Penulis: Hendro Manongko
Editor: Filo Karundeng
ELEKTORAL.ID, Tomohon – Wacana amandemen UUD 1945 diharapkan tidak hanya sebatas untuk memuluskan agenda politik jangka pendek kelompok tertentu. Namun, amandemen UUD 1945 sebaiknya harus dibarengi dengan tujuan mulia penyempurnaan sistem pemerintahan dan konsolidasi demokrasi yang merepresentasikan institusionalisasi keterwakilan yang kuat. Hal itu mencuat dari agenda Focus Group Discussion (FGD) Kelompok Dewan Perwakilan Daerah (DPD) MPR RI di Tangerang, Selasa (07/09/2021).
FGD yang hanya terbatas menampilkan 3 orang anggota DPD RI/MPR RI serta pakar politik dan hukum ini berlangsung menarik. Lebih dari 4 jam para Senator maupun pakar ikut menyampaikan gagasanya, termasuk anggota DPD RI/MPR RI Ir. Stefanus BAN Liow, M.A.P.
Dalam ulasannya, mantan Ketua Komisi P/KB Sinode GMIM ini mengatakan, DPD RI adalah kanal aspirasi daerah. Artinya, secara representatif, DPD RI inilah wajah dari NKRI. Esensi demokrasi perwakilan hanya akan bisa dicapai, jika DPD RI punya kewenangan memadai. Peran DPD RI juga bahkan merefleksikan perhatian pada pembangunan daerah dan NKRI.
Senator SBANL yang juga pimpinan kelompok DPD RI di MPR ini mengatakan, penguatan kewenangan DPD RI akan semakin memperkuat sistem demokrasi di Indonesia.
“Parlemen semestinya melahirkan produk hukum dari dialektika yang kaya dan perdebatan mendalam.
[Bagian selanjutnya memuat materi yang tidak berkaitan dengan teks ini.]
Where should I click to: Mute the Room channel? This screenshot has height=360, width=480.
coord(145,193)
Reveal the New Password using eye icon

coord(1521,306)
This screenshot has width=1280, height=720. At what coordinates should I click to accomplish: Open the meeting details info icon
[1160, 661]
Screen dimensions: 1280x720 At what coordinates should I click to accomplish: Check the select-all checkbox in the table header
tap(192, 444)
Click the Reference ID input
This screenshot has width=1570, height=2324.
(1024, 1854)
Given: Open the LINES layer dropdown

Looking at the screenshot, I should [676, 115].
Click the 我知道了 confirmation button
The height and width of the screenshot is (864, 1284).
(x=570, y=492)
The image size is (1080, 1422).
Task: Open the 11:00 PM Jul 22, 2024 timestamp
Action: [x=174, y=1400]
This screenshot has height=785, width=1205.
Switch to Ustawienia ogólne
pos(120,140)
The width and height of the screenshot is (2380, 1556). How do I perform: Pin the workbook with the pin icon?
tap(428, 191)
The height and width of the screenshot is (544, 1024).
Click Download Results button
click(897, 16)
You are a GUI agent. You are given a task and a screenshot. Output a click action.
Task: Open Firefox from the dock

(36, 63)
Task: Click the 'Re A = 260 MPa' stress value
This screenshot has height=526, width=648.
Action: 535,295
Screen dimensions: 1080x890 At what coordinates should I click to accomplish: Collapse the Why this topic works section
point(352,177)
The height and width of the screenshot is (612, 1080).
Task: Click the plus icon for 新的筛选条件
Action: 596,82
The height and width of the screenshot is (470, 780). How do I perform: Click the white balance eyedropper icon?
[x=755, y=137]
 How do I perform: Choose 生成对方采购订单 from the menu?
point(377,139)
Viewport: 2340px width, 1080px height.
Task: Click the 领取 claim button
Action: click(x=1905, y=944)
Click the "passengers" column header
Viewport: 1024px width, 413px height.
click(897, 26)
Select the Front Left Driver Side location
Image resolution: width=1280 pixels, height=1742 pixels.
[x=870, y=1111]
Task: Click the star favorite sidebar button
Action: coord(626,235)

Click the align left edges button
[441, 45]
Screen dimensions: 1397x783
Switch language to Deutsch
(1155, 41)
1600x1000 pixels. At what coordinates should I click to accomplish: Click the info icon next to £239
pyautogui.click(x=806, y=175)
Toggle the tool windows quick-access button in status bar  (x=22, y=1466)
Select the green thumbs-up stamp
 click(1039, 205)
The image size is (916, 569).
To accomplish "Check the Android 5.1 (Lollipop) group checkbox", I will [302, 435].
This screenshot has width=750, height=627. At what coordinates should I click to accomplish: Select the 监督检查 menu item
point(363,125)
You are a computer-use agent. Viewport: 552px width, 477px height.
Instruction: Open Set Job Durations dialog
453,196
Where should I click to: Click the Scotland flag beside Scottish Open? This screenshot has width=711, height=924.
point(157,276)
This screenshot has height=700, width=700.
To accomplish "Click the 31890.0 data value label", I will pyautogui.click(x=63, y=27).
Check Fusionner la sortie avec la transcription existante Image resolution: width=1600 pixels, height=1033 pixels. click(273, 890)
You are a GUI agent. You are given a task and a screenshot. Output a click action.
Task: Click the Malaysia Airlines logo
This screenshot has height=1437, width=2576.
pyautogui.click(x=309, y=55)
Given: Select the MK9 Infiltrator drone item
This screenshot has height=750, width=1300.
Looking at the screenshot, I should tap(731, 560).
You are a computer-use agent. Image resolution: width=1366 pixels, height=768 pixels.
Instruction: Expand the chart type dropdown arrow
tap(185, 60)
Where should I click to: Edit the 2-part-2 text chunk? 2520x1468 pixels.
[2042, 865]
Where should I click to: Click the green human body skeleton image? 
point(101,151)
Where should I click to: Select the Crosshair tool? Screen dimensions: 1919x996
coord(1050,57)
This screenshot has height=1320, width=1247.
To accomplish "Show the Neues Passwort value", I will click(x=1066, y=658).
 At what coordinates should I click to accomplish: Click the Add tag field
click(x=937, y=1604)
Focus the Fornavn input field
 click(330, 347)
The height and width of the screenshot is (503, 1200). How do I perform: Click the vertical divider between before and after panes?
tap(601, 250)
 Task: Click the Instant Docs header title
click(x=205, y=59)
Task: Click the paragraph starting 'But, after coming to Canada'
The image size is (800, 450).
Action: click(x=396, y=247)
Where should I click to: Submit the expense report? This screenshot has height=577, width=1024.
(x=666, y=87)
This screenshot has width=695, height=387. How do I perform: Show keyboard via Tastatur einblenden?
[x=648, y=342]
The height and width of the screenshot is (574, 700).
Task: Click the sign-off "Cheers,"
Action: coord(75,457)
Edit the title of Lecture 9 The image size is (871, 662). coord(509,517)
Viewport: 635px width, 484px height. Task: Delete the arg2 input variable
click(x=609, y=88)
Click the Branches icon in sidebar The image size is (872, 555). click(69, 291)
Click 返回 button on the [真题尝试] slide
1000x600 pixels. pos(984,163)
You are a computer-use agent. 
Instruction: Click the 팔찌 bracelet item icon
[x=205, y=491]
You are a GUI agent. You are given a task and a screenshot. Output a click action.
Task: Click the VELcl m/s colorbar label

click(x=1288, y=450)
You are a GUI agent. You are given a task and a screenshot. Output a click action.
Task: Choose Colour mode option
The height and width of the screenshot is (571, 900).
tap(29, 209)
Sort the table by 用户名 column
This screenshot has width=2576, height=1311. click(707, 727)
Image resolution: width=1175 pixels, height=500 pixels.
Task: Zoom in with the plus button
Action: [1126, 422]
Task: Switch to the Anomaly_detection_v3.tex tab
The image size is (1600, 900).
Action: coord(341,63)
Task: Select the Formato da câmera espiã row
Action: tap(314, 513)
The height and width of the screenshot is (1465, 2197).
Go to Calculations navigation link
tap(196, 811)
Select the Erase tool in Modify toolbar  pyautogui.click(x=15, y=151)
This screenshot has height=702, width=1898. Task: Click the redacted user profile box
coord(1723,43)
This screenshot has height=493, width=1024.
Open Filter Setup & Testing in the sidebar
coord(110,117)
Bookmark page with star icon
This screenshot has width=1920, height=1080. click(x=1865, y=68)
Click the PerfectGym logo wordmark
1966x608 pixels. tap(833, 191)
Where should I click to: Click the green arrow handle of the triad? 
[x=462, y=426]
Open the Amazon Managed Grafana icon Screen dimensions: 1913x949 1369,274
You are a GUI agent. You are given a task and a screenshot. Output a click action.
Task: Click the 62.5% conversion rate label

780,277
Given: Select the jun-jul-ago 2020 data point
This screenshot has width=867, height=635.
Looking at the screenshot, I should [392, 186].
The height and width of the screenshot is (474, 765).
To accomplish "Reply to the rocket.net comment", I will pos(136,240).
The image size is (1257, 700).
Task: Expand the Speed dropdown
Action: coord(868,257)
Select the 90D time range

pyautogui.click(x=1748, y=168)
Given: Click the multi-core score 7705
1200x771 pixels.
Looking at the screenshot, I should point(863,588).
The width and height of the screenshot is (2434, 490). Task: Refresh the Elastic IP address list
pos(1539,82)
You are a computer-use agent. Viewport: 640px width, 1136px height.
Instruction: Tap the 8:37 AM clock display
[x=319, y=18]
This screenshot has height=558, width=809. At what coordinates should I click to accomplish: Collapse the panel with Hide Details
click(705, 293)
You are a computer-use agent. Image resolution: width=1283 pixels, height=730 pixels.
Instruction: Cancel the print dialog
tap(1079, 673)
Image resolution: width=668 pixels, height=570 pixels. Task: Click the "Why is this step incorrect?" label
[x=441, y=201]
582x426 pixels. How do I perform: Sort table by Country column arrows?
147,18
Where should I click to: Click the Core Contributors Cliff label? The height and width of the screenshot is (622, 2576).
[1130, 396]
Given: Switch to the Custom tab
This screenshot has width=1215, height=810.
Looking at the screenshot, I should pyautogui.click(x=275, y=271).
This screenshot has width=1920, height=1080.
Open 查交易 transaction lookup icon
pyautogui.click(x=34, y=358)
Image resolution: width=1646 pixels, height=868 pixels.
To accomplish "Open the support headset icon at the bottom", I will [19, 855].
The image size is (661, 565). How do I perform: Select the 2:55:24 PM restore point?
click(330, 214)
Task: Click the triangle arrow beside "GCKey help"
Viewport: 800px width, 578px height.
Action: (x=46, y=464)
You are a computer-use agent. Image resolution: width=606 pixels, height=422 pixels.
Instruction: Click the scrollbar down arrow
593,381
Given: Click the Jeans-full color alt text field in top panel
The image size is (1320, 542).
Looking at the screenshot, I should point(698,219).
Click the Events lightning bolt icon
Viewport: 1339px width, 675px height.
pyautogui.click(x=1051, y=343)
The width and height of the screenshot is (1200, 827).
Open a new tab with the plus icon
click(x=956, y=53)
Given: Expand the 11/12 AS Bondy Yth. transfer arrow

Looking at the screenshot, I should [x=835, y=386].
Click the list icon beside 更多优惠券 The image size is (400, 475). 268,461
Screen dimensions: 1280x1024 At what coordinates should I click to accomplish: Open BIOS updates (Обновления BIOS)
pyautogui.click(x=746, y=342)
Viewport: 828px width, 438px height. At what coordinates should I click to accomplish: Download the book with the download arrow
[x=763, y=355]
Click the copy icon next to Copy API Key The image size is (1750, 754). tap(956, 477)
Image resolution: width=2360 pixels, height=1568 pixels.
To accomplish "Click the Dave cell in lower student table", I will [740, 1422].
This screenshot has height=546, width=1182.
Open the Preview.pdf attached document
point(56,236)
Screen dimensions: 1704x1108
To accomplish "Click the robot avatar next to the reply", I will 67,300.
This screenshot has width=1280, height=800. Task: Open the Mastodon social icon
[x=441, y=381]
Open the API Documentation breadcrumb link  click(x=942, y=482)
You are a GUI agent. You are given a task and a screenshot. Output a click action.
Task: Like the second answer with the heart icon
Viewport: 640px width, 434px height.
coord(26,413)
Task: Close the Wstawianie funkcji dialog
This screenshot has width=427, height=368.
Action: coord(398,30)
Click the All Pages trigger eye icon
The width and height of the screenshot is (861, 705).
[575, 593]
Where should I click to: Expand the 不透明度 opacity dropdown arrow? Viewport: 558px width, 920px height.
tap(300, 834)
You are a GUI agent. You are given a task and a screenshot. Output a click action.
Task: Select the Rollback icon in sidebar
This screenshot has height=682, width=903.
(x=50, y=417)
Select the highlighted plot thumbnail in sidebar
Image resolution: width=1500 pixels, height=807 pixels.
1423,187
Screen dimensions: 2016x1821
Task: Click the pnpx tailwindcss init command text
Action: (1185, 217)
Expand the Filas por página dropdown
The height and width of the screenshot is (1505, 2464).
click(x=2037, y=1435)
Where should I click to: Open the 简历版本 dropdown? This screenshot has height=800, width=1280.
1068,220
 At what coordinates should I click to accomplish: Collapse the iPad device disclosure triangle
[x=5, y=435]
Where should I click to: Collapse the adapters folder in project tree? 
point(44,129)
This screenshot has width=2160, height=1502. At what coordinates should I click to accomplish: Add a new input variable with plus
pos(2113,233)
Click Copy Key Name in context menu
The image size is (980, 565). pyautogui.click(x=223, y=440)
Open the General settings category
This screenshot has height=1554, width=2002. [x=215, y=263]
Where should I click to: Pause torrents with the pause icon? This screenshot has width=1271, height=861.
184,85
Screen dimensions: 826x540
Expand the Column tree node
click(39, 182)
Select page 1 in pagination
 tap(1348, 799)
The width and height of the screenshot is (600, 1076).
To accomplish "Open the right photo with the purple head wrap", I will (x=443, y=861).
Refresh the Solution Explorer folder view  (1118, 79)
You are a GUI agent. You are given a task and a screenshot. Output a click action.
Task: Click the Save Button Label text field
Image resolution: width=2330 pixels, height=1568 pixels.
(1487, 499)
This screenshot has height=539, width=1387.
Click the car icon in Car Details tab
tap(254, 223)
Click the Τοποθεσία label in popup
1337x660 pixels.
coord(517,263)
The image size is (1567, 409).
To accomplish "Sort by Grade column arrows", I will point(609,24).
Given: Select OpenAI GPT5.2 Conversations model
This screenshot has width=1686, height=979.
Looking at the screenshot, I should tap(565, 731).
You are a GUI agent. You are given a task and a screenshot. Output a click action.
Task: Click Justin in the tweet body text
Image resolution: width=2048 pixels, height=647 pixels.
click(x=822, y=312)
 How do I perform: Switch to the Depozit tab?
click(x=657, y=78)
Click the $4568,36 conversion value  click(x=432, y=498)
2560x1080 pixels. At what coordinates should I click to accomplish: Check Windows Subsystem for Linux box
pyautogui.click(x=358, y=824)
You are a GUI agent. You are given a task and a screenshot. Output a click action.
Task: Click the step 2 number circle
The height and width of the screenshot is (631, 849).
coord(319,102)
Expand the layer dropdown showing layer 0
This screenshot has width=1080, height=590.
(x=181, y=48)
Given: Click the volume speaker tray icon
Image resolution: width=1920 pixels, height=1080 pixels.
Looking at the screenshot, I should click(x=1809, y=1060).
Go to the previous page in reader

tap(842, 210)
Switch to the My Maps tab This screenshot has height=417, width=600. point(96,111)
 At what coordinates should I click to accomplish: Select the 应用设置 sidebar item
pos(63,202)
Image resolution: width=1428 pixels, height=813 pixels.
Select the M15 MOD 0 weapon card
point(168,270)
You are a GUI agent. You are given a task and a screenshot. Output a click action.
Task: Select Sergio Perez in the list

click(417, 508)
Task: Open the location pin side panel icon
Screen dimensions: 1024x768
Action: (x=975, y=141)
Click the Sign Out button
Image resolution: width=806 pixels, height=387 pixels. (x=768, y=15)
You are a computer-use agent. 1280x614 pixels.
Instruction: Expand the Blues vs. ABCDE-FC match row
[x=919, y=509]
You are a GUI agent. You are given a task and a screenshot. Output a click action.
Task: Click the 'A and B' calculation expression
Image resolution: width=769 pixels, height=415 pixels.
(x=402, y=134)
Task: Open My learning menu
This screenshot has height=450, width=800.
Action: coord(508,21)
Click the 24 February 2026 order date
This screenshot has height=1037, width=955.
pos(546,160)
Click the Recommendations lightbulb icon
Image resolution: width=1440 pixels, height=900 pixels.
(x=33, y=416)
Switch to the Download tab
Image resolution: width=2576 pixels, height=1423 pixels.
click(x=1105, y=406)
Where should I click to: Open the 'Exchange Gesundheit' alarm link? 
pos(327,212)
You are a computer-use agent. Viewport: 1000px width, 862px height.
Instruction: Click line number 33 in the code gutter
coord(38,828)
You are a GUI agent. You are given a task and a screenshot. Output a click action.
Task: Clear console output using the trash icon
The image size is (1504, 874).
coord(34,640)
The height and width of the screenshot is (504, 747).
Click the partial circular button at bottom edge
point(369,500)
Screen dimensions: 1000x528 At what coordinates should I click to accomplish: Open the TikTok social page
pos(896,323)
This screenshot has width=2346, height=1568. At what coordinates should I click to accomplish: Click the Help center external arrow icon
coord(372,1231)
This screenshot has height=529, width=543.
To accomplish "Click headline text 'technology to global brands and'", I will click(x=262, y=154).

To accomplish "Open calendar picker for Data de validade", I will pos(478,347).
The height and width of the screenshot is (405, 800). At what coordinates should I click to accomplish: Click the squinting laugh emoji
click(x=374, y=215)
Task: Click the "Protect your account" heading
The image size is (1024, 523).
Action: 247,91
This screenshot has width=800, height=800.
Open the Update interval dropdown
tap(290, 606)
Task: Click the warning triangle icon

Sehingga, produk UU menjadi kuat dan representatif guna menampung berbagai aspirasi yang mencuat dari denyut kehidupan rakyat,” kata Senator SBANL.
Hal senada juga disampaikan pakar politik Lembaga Ilmu Pengetahuan Indonesia (LIPI), Prof. Dr. Siti Zuhro. Ia mendorong wacana amandemen UUD 1945 untuk tujuan penataan dan penguatan demokrasi. Salah satu yang mendapat sorotan yaitu kewenangan DPD RI yang dinilai tanggung dan agak ironis.
“Sistem bikameral untuk mengakomodasi kepentingan masyarakat daerah yang berbeda-beda. Kewenangan representasi daerah mestinya lebih besar, tapi justru terjadi sebaliknya. Lembaga legislatif, tapi minim kewenangan legislatif,” imbuh Siti Zuhro.
Selain di sektor legislatif, menurut Profesor Siti Zuhro, amandemen kelima UUD 1945 harus juga diarahkan ke ranah eksekutif. Yaitu, membuka ruang partisipasi kontestasi kepemimpinan yang seluas-luasnya untuk menjaring pemimpin terbaik bagi republik. Esensi pemilu adalah menyajikan kompetisi yang sehat, beradab dan promotif terhadap lahirnya pemimpin terbaik. Sehingga menjadi sangat relevan untuk meninjau kembali presidential threshold dan mendorong calon presiden independen.
Analis sosial politik Universitas Negeri Jakarta (UNJ) Dr. Ubedilah Badrun mengimbuhkan, gabungan anggota DPD RI semestinya diberi ruang mengajukan calon presiden dan wakil presiden. Karena secara komparatif, suara DPD RI sudah melampaui ambang batas pencalonan yang diberikan kepada partai politik sebesar 20 persen dari jumlah kursi DPR atau memperoleh 25 persen dari suara sah secara nasional pada pemilu anggota DPR RI sebelumnya.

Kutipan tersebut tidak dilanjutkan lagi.